=== TRY IT ===
Transcribe all the records exactly and omit any images they hold.

=== GIVEN RECORDS ===
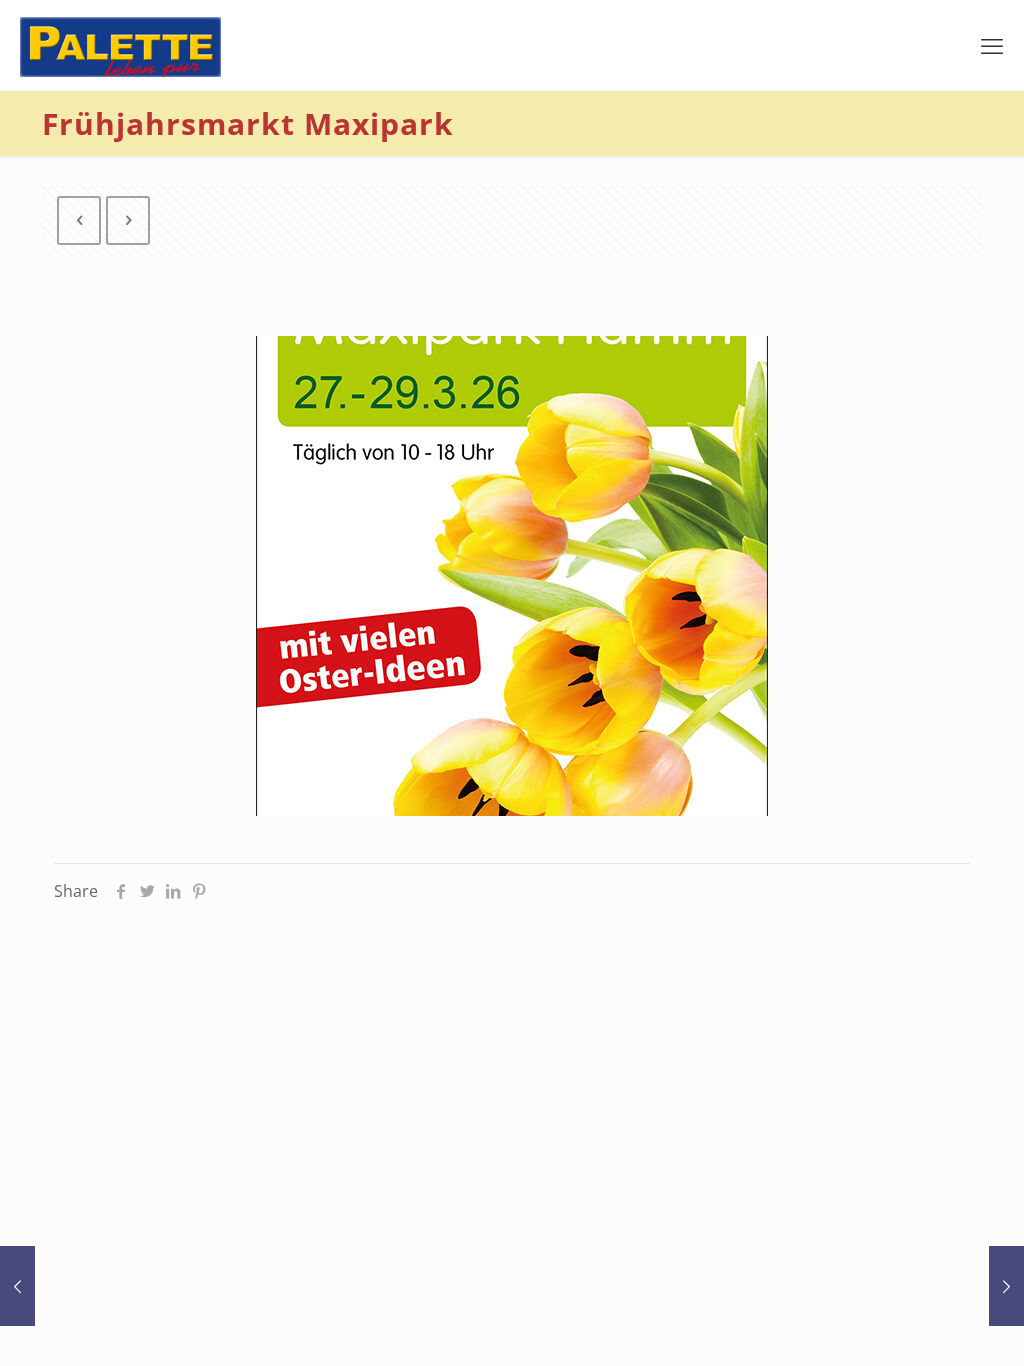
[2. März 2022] (1006, 1286)
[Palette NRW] (120, 45)
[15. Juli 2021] (17, 1286)
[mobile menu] (992, 45)
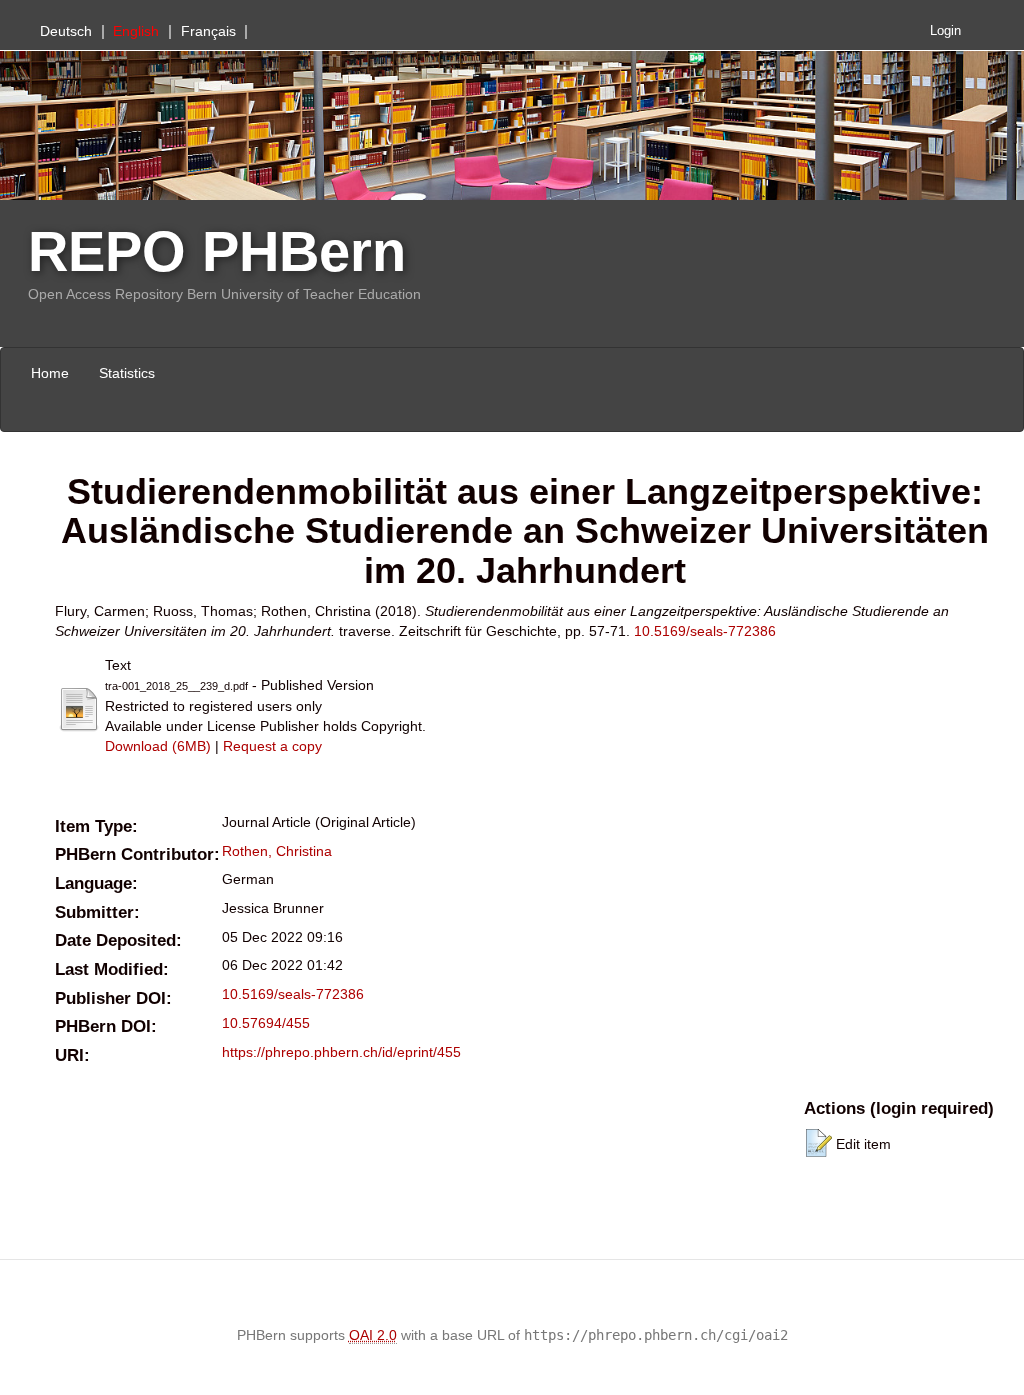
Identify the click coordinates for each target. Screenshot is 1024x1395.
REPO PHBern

=== OUTPUT ===
[2. März 2022] (1006, 1286)
[Palette NRW] (120, 45)
[15. Juli 2021] (17, 1286)
[mobile menu] (992, 45)
Identify the click coordinates for each target. Screenshot is 1024x1395.
REPO PHBern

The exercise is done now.